Organogenesis requires the carefully orchestrated arrangement of multiple cell types into a specific three-dimensional form that is essential for effective organ function. The embryonic zebrafish heart provides a clear example of the relationship between organ form and function: it is composed of two major chambers, a ventricle and an atrium, each with discrete morphological and physiological characteristics that define its functional capacity. The goal of our laboratory's research is to understand the molecular mechanisms that specify the size, shape, and attributes of each cardiac chamber. By taking advantage of the unique arsenal of genetic and embryologic experimental approaches available in zebrafish, we can identify crucial regulators of chamber formation and determine their precise impacts on cell fate and cell behavior. In the long term, this work will improve our comprehension of the etiology of congenital heart disease and inform strategies for regenerative medicine and tissue engineering.
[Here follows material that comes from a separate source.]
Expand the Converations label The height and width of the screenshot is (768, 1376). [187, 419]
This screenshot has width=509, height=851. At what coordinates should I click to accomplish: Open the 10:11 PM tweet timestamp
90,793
Specification of the proper number of cardiac progenitor cells is a critical determinant of heart size, but we do not fully understand the network of signals that regulate the dimensions of the cardiac progenitor pool. Several types of secreted factors, including BMP, FGF, and Hedgehog, are implicated in promoting the assignment of cardiac identity. However, much less is known about the opposing factors that set limits for cardiac progenitor specification. We are therefore particularly interested in zebrafish mutants with large hearts composed of too many cardiomyocytes. Notably, our recent analyses of these mutants have revealed two potent mechanisms for restricting the formation of cardiac progenitors. These studies indicate that generation of the proper number of progenitors involves interplay between inductive and repressive pathways.
An elaborate series of cell movements and cell shape changes creates the characteristic contours of the heart, and all of these cellular activities can be influenced by the surrounding environment. However, it is not clear which extrinsic and intrinsic cues regulate cell behaviors during chamber morphogenesis. By combining high-resolution live imaging with genetic analysis, we can elucidate pathways with a crucial influence on the actions of individual cardiomyocytes. To date, we have focused our attention on two particular steps of cardiac morphogenesis: the midline merger of the bilateral cardiomyocyte precursor populations and the emergence of chamber curvatures. During both of these processes, regionally restricted patterns of cell behavior underlie key features of cardiac morphology, and interactions of the cardiomyocytes with their environment have a significant impact on morphogenetic control.
Deborah Yelon received her Ph.D. in 1996 from Harvard University, where she studied T cell development with Leslie Berg. She then began to investigate heart development in zebrafish as a Life Sciences Research Foundation postdoctoral fellow with Didier Stainier at the University of California, San Francisco. She was a member of the faculty of the Skirball Institute of Biomolecular Medicine at New York University School of Medicine from 2000 to 2009. She has received a Burroughs Wellcome Fund Career Award and an American Heart Association Established Investigator Award.